[coreboot] question on disable_cache_as_ram() function.

Russell Whitaker russ at ashlandhome.net
Wed Dec 22 05:04:11 CET 2010



On Wed, 22 Dec 2010, Stefan Reinauer wrote:

> * Fengwei Zhang <namedylan at gmail.com> [101222 00:31]:
>> Hi all,
>>
>> I have tested S3 on board m2v-mx_se. it works. But if I put two DDR2
>> on board, it would die at post_cache_as_ram. it because stack
>> variable resume_backup_memory changed its value to 0xffffffff after
>> invoking disable_cache_as_ram_bsp(). I am trying to fix this. but I
>> got some question about the whole picture of disable_cache_as_ram().
>>
>> I am also not quite understand why we need backup_resume() function
>> in post_cache_as_ram(). I thought all previous state info are saved
>> at RAM after S3 sleep. When we are doing wakeup, we just need to
>> copy current information from cache_as_ram to RAM at
>> post_cache_as_ram() function, right? Why do we need to do
>> backup_resume() at this point(it is still at cache_as_ram step)?
>
> backup_resume copies some memory into a safe place because it will be
> overwritten by copying coreboot to memory. After coreboot's device
> allocation is done, that memory will be copied back.
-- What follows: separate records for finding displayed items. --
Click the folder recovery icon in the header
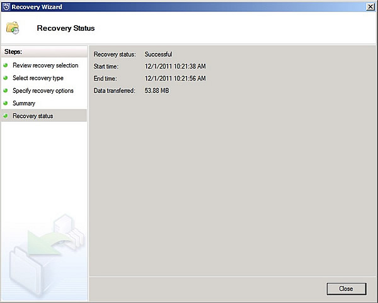The width and height of the screenshot is (378, 303). 13,28
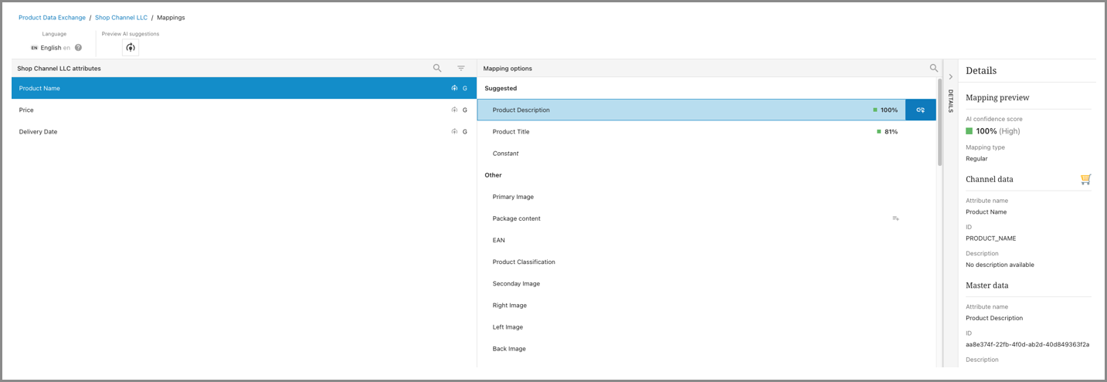
Task: Open the English language selector
Action: 51,48
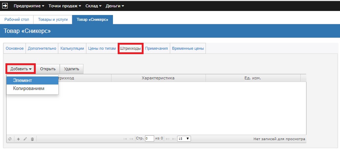Click the trash delete icon in grid footer
340x150 pixels.
(x=32, y=139)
We do this to
> prevent memory corruption through overwriting OS memory with coreboot.
>
> We could get rid of those two copies by setting up a non 1:1
> virtual/physical mapping and copy coreboot to the end of physical
> memory, running with virtual adressing. However, that would require us
> to modify each and every driver that accesses memory mapped devices to
> use phys_to_virt()
>
What if you copied coreboot to the end of physical memory and then told
the OS that physical memory ends just below coreboot?